- Brano fornito -

È probabile che ciò avvenga sia perché si è facilitati, quasi giustificati, nell’attingere a motivi musicali, ritmi, armonie e suoni di una certa tradizione senza troppo inventare, sia perché si ammanta il messaggio testuale e quindi la propria figura di essenziale schiettezza data da un sapere arcaico… insomma un bell’affare.
D’altronde folcloristici o meno, musicali o testuali che siano è noto che De André è stato un abile maneggiatore, un magnetico assemblatore di spunti o addirittura intere idee altrui. Lui sin dai primi anni (nei Sessanta) si è appoggiato per musicare i suoi testi esposti con la sua inconfondibile e profonda voce ai più bravi autori, arrangiatori-produttori e musicisti italiani; ricordiamo tra gli altri, Gian Piero Reverberi, Nicola Piovani e Tullio De Piscopo. Faber ha seguito molti solchi musicali, da quelli sacro-classicheggianti a quelli più americanoidi…

Ad ogni modo il lascito per il quale è più celebrato è quello dell’ultima fase, quello dopo la collaborazione con un altro grandissimo cantautore, Francesco De Gregori (Volume 8 del 1974) e con Massimo Bubola (Rimini del 1978), allorquando giunse all’epocale collaborazione coi signori del Rock italico: la Premiata Forneria Marconi.

- Voci -

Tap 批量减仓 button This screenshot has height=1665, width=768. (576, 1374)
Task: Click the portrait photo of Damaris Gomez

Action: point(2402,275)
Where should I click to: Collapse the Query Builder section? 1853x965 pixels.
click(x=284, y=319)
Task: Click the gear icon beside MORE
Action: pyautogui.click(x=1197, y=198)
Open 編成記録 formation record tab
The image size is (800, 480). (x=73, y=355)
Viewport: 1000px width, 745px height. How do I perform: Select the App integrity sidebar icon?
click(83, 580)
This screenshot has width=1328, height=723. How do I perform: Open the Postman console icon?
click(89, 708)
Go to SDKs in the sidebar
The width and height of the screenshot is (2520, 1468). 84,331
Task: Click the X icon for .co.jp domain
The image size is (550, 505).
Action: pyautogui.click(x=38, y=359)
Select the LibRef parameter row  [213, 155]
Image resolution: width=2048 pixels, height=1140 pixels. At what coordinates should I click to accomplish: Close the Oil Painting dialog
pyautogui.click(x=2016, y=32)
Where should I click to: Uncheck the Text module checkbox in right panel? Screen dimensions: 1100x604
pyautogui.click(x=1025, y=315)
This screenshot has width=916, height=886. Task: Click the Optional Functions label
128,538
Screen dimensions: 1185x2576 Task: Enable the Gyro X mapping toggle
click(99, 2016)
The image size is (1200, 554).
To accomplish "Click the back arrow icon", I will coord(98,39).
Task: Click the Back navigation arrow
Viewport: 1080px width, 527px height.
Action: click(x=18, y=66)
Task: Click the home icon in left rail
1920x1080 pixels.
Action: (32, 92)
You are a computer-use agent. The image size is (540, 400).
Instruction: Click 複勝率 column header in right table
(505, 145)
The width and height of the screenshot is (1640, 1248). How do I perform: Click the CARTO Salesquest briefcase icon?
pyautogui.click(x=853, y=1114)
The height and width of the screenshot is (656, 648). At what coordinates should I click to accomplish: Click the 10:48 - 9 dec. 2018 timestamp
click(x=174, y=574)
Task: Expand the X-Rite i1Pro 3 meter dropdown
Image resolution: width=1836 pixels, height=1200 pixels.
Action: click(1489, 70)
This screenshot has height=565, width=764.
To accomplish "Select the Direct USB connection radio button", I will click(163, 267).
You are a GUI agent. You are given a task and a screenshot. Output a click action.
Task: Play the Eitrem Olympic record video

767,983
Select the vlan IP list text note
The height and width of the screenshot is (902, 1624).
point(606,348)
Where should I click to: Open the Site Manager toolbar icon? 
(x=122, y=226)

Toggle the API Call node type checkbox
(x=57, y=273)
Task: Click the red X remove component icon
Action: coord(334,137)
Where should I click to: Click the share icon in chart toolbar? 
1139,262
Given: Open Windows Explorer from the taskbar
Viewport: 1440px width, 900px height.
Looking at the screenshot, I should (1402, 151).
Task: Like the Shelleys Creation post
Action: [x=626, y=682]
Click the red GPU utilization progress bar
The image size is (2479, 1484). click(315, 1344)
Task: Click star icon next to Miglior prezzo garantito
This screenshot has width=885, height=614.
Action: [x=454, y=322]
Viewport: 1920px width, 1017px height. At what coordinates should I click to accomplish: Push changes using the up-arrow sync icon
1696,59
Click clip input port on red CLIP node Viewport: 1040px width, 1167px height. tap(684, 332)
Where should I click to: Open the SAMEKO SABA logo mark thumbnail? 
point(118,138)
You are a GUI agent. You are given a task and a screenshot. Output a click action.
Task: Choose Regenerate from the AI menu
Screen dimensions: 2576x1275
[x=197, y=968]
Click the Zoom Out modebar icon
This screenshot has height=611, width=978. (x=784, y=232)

- Cosa farai -
1: Per quali due motivi il brano su De André considera "un bell'affare" attingere ai motivi musicali, ai ritmi e ai suoni di una certa tradizione? Rispondi in una, due o tre frasi.
2: Riprendi il brano su De André dopo la sua ultima frase e proseguilo.

- Le risposte -
1: Da un lato chi lo fa è agevolato, quasi giustificato, nel prendere motivi musicali, ritmi, armonie e suoni di quella tradizione senza dover inventare troppo. Dall'altro, il messaggio del testo, e con esso la figura dell'autore, si riveste di un'essenziale schiettezza che deriva da un sapere arcaico.

2:
Il disco Rimini stranamente conteneva due pezzi strumentali, e con uno di essi, il modesto Folaghe, si chiudeva… E forse non è un caso che poco dopo De André si ritrova a ospitare a casa sua il più famoso gruppo italiano, appunto la PFM (maestri nel comporre ed eseguire grandi brani anche strumentali), impegnato con loro a organizzare importanti concerti.
Mussida e soci si dettero un gran daffare per offrire al cantautore genovese stimolanti arrangiamenti dei suoi pezzi, e lo fecero in una chiave tutto sommato naturale a quel punto del percorso artistico di tutti e due i contraenti di questo patto d’oro: sull’alta onda di un rock mediterraneo suonato magistralmente ove si innestavano le minimali melodie sillabate da un’importante voce che recitava altrettanti importanti testi. Gli esiti furono molto efficaci.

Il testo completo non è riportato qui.